We also want to separate text which appears in paratext (e.g., <note> elements) from the main text.

We also want to consider the content of <speaker> elements separately.  These contain lots of weird abbreviations that are in many cases work specific.  The text is also rarely in sentence form.

Some <div> types should probably be ejected from the training data all-together.  A good example is the contents of <div type=”errata”> in the TCP texts.  These contain text that doesn’t comprise good English sentences and are unlikely to generate useful statistical values for adorning actual sentences or lines or poetry.

What I’m doing today

I’m writing this as I finish eating lunch.  I spent the morning working on stuff unrelated to humanities computing.  This afternoon I’m working on the grant project which I mentioned in my About me posting:  the linguistic annotation of several Text Creation Partnership corpora (EEBO, ECCO, and Evans).  The project has been ongoing for a few months, and will continue for a few more.

Today I’m working on two items.   Neither is glamorous, but both are a typical part of the daily project work.

  • Creating separate training data sets for different sets of XML elements.  We want to see if training the part of speech tagger using different data for prose and poetry (for example) improves the results.  An important new feature of MorphAdorner v2 is its ability to use different training data for different XML elements.
  • Updating the MorphAdorner server data files to incorporate a number of corrections we’ve made over the past couple of weeks.  The MorphAdorner server (MAServer) allows access to many MorphAdorner facilities through a simple REST-like HTTP interface with a choice of XML or JSON formatted results.  Currently only the plain text based facilities are implemented. The XML based facilities will be coming Real Soon Now.

About me

My background is in mathematics, statistics, and computer science, as applied to a wide variety of academic disciplines.

My tenure with “digital” humanities stretches back to the early 1970s. At that time I worked with the classicist Alexander MacGregor at the University of Illinois at Chicago to apply classification methods to fragments of ancient Greek manuscripts in an attempt to identify potential authorship or at least authorial influence.

Over the past nine years I’ve work with Martin Mueller, professor emeritus of English and Classics here at Northwestern University, on several projects involving pieces of a grand vision which Martin calls “The Book of English.”

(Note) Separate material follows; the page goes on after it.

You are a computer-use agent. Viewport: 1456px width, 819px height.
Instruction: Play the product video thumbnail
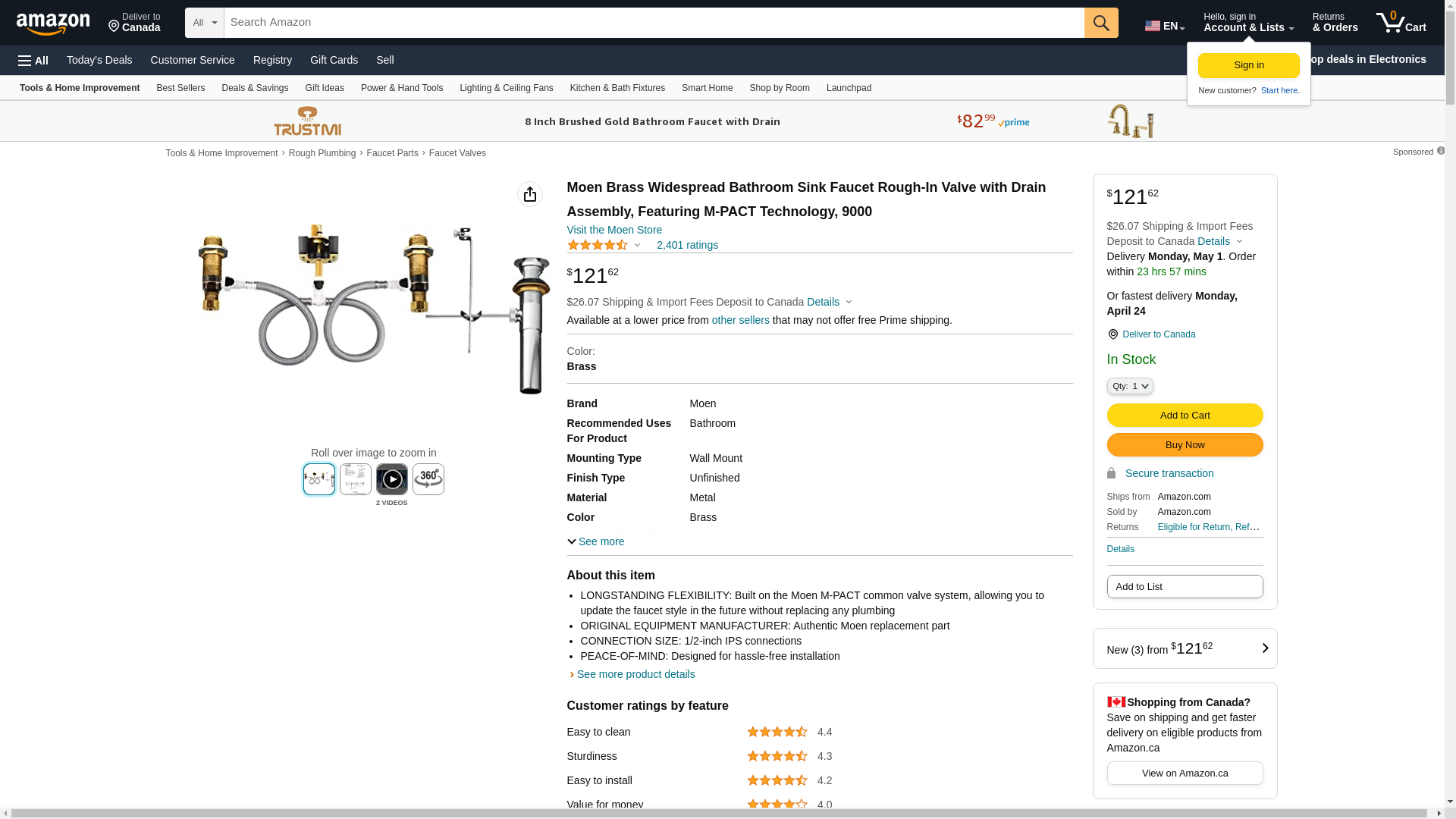[x=392, y=479]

Projects in which I’ve been involved explored ways to implement parts of the Book of English include WordHoard, Monk, VOSPOS, MorphAdorner, and Project Bamboo. MorphAdorner is my attempt to contribute to the solution of the “light but consistent structural and linguistic annotation” puzzle piece of the Book of English.

I typically have less than 5% of my time per year available for humanities computing. The other 95% is spent on ordinary programming projects that keep the University running. This year is an exception. Martin and I secured a grant which allows me to spend about 2/3 of my time improving MorphAdorner and working on several collections from the Text Creation Partnership.